**Check your understanding:**
1 – In the article about the Poys' trip to India below, can you rewrite the paragraph beginning "Neville Poy is a retired" as a short list that keeps its main facts?
2 – Could you carry on the article about the Poys' trip to India, picking up after its last sentence below?

-------- Text section

Tuesday, May 31, 2016
India means different things to different people. For the first time visitor, it can all be pretty overwhelming: The heat and dust, the great unwashed, the perennial tumult. And yet, the discerning tourist overcomes these overpowering sensory assaults to make a deep connection with Indian culture (especially architecture) in all its magnificence.
Neville and Vivienne Poy are the kind of tourists who don’t get repulsed by the grime, and have the patience (and the wisdom) to let India reveal its many charms. Their experiences have been assembled into a photographic exhibition – Enchanting India – that was recently shown to the public at Toronto’s Innis College.
Neville Poy is a retired plastic and reconstructive surgeon, and Vivienne Poy is a former Senator, historian, and writer. The Poys were in India in November 2015, and visited Delhi, Agra, Jaipur, Udaipur, Varanasi and Khajuraho. And they were fascinated by the sights, the sounds and the people.
Unfamiliar with India’s history, and dependent upon tourist guides, who, as many know, are notoriously fanciful in their narration of history and events, generally making up stuff as they go along, the Poys nevertheless had a great time.

----------------
-------- Records

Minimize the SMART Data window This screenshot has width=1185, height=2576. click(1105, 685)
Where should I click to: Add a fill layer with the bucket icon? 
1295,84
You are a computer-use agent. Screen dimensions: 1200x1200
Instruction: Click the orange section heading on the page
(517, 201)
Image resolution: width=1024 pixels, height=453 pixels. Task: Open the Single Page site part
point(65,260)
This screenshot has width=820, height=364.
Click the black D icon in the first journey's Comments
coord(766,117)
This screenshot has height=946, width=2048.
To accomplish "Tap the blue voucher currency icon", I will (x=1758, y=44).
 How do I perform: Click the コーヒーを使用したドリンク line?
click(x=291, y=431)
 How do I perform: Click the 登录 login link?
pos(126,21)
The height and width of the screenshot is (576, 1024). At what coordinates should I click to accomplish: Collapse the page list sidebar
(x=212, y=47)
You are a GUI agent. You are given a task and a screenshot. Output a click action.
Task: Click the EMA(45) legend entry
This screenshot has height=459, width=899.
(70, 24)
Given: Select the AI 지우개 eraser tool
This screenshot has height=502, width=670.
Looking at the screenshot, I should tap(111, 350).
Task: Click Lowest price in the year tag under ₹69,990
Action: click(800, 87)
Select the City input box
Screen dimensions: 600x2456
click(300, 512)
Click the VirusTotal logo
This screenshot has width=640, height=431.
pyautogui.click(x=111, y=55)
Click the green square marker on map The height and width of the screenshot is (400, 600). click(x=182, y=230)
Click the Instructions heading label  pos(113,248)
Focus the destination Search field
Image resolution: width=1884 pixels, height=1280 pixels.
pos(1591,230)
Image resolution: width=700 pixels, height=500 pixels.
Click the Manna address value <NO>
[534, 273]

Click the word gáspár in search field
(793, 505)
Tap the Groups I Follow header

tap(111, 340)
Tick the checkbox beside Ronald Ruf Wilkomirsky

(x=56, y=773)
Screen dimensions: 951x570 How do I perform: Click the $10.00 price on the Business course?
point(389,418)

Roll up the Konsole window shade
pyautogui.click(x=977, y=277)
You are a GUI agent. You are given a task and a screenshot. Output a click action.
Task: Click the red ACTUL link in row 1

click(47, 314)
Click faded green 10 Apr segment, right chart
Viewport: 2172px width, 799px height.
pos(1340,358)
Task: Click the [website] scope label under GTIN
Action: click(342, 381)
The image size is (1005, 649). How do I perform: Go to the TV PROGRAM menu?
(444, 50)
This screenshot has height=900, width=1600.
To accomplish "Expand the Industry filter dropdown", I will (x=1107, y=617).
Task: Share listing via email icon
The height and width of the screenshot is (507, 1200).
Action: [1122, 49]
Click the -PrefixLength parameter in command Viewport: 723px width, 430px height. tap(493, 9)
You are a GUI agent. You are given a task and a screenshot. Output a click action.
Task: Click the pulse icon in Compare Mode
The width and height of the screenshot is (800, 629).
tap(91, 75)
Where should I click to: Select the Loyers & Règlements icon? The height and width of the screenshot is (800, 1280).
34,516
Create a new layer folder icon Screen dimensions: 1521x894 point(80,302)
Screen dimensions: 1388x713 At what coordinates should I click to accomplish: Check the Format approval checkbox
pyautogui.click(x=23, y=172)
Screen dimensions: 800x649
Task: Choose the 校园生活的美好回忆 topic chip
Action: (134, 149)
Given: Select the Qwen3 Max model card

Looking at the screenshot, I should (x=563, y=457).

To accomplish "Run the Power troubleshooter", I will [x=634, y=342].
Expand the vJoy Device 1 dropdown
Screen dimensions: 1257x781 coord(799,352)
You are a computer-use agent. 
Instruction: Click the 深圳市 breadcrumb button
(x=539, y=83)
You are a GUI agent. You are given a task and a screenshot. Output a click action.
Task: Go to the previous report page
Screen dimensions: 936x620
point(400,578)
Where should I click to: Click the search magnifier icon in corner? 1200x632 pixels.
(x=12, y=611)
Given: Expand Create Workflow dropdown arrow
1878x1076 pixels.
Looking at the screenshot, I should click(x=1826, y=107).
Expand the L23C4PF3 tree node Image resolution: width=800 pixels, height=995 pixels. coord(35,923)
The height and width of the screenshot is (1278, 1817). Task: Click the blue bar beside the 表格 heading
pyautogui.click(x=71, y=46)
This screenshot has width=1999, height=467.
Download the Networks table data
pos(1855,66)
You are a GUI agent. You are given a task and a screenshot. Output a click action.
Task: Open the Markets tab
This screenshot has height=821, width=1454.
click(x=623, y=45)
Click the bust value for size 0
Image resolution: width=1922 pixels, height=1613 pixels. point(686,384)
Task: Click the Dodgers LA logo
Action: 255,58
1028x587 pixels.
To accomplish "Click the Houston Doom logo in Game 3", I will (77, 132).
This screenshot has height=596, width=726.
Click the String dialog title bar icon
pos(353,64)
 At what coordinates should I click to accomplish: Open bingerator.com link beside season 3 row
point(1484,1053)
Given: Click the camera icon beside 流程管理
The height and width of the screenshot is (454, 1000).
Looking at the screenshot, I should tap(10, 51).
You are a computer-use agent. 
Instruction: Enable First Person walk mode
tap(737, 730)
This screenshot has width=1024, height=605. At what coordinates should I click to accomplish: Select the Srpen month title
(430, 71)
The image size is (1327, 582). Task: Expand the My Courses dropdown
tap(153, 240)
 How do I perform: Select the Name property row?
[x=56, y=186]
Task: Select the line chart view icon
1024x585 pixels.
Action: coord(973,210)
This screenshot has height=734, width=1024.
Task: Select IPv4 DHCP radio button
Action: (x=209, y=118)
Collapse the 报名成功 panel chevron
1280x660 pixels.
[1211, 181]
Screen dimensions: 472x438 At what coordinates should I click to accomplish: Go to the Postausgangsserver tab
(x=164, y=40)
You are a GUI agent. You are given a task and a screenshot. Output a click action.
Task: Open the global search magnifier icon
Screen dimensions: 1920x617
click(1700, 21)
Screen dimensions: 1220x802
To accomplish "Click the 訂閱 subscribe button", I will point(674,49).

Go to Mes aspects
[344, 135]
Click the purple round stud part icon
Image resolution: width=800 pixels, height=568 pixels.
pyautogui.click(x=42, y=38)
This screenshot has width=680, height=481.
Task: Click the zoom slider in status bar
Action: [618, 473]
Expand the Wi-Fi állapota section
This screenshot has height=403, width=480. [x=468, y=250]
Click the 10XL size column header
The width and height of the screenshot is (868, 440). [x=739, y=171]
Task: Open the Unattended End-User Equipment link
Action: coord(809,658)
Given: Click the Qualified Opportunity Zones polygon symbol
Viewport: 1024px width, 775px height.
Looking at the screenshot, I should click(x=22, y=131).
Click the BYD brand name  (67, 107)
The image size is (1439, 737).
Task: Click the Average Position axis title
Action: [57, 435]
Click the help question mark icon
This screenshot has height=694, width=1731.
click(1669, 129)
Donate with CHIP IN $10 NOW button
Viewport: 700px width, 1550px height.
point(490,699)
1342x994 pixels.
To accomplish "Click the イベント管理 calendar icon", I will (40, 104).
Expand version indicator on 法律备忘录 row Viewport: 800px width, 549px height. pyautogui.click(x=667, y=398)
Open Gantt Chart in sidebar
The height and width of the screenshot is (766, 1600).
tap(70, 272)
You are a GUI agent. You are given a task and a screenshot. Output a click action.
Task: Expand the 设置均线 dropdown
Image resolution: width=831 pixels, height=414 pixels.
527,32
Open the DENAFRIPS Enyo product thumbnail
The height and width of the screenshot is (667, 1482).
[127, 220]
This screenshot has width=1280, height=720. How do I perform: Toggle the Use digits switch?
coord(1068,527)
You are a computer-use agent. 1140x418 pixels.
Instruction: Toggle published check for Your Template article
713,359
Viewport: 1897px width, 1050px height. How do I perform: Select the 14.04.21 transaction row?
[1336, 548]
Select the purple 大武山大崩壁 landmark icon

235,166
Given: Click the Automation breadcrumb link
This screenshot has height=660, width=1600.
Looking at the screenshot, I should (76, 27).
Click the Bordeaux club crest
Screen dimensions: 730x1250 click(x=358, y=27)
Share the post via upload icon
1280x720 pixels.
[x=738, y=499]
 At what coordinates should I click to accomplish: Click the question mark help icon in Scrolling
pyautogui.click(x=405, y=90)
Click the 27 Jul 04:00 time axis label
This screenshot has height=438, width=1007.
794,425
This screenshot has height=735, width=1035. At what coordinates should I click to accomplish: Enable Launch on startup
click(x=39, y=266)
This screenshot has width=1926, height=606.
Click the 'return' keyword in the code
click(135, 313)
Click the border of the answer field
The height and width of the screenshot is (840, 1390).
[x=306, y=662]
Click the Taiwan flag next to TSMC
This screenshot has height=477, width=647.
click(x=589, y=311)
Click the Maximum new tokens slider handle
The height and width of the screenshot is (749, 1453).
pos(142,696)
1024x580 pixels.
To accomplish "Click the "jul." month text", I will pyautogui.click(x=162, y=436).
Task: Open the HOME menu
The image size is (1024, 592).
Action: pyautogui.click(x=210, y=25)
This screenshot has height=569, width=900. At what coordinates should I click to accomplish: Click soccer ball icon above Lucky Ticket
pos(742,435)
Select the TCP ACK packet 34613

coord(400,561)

----------------

**Your responses:**
1 –
- Neville Poy: retired plastic and reconstructive surgeon
- Vivienne Poy: former Senator, historian and writer
- In India in November 2015
- Visited Delhi, Agra, Jaipur, Udaipur, Varanasi and Khajuraho
- Fascinated by the sights, the sounds and the people

2 –
Neville’s photographs show the fun they had in India. The splendid architecture in north India, the ordinary people living their lives, doing their things, oblivious of the tourist’s prying eye, the tropical forests, birds, and animals coexisting peacefully in rapidly shrinking spaces.
Neville is a sensitive and non-intrusive photographer, always looking to find the different in the mundane. The beauty of his collection is that he makes even the familiar seem fresh. Vivienne is a gifted raconteur, adroitly mixing history with memories.
The University of Toronto’s Asian Institute was the main sponsor of the exhibition; the auditorium at Innis College was the perfect venue.